Delegacja do Soczi kosztowała 119514 złotych i 15 groszy
Pamiętacie jeszcze pana Włodzimierza? Jak nie, to nie szkodzi. Pan Włodzimierz się nie pogniewa.
W skrócie było tak: pan Włodzimierz – na podstawie ustawy o dostępie do informacji publicznej – poprosił Komitet Kraków 2022 o faktury za promocję, podliczenie kosztów delegacji do Soczi i listę pracowników Komitetu. Nie dostał nic, bo na Grunwaldzkiej nie zrozumieli, co oznacza słowo promocja, kosztów nie znali, a listę uznali za tajną. Pan Włodzimierz się jednak nie zniechęcił i (za słownikiem) napisał, co to jest promocja, podkreślił, że ufa, iż kosztów można się już doliczyć, a utajniać nazwisk ludzi, którzy biorą publiczne pieniądze nie wolno, bo Sąd Najwyższy nie pozwala.
Jego upór przyniósł skutek, choć pełni szczęścia jeszcze nie ma. Są bowiem kwoty, ale brakuje faktur.
Oto odpowiedź na pytanie o koszty promocji:
Pomijając wysokość wydatków uwagę przykuwa opis faktury za stronę internetową dostępną pod Krakow2022.org. Wygląda bowiem na to, że te 68880 złotych za portal, to dopiero wstęp do tworzenia strony internetowej. I trochę strach się bać, co będzie dalej i za ile.
Oto odpowiedź na pytanie o koszty delegacji do Soczi:
Suma wydatków na delegację do Soczi – jak rozumiem bez diet dla wiceprezydent Magdaleny Sroki – wyniosła 119514 złote i 15 groszy. Ostatnią lekcję matematyki miałem dość dawno i z liczeniem mogę mieć problem, zwłaszcza, że liczenie publicznego grosza w ogóle przychodzi trudniej, ale na moje oko to mniej więcej o 135 proc. więcej od początkowo pojawiającej się kwoty 50 tys. Ale jak ktoś zrobi to dokładniej, to niech mnie poprawi.

================================

▸ Zadanie 1:
Proszę odpowiedzieć na podstawie tekstu o kosztach Komitetu Kraków 2022:
(a) Na podstawie jakiej ustawy pan Włodzimierz zwrócił się do Komitetu?
(b) Ile złotych kosztował portal dostępny pod Krakow2022.org?
(c) Czyich diet, jak rozumie autor, nie obejmuje suma wydatków na delegację do Soczi?
▸ Zadanie 2:
Proszę dopisać kolejny akapit tekstu o kosztach promocji i delegacji do Soczi Komitetu Kraków 2022.

▸ Dane wejściowe:
================================

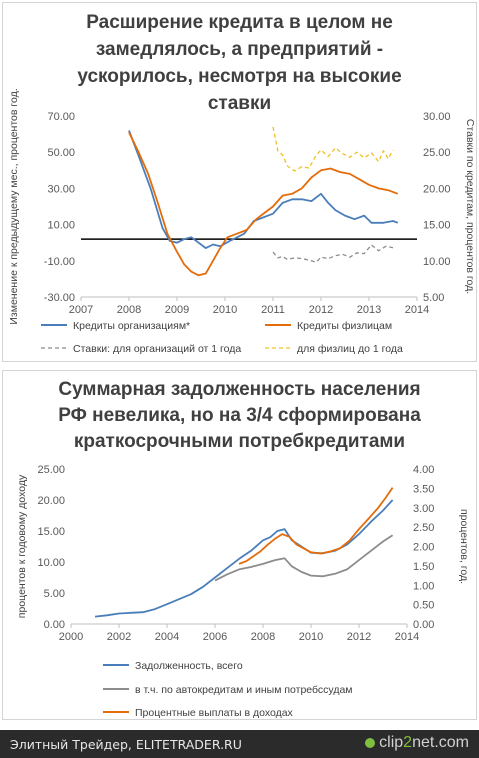 This screenshot has width=479, height=758. What do you see at coordinates (424, 509) in the screenshot?
I see `y-right-tick-label: 3.00` at bounding box center [424, 509].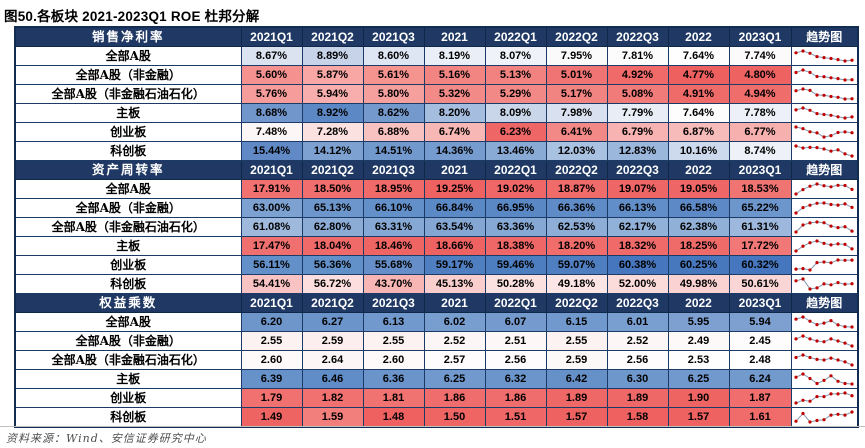  What do you see at coordinates (454, 322) in the screenshot?
I see `value-cell: 6.02` at bounding box center [454, 322].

================================

▸ Odpowiedź 1:
(a) Na podstawie ustawy o dostępie do informacji publicznej.
(b) 68880 złotych.
(c) Diet wiceprezydent Magdaleny Sroki.

▸ Odpowiedź 2:
I wreszcie brak odpowiedzi na trzecie pytanie:
–7 komentarzy–
Odnośnie punktu trzeciego tj. odmowy udzielenia informacji w zakresie imion i nazwisk:
– wyrok Wojewódzkiego Sądu Administracyjnego w Warszawie z dnia 2 lipca 2013 r., sygn. akt
II SA/Wa 596/13
“Prawo do uzyskania informacji publicznej w postaci imion i nazwisk autorów ekspertyz i opinii sporządzanych na zlecenie Kancelarii Prezydenta RP nie podlega ograniczeniom ze względu na prywatność tych osób. Ograniczenia te dotyczą natomiast innych danych osobowych tych podmiotów, tj. adres zamieszkania, nr PESEL, nr NIP, seria i numer dowodu osobistego, imiona rodziców, miejsce i datę urodzenia oraz numer rachunku bankowego.”
– wyrok Wojewódzkiego Sądu Administracyjnego w Krakowie z dnia 5 czerwca 2013 r., sygn. akt II SAB/Kr 41/13
“Dane osobowe osób mających związek z wykonywaniem funkcji publicznych w strukturach władzy publicznej, o ile pozostają w związku z pełnioną funkcją, należą do treści konstytucyjnego prawa dostępu do informacji publicznej.”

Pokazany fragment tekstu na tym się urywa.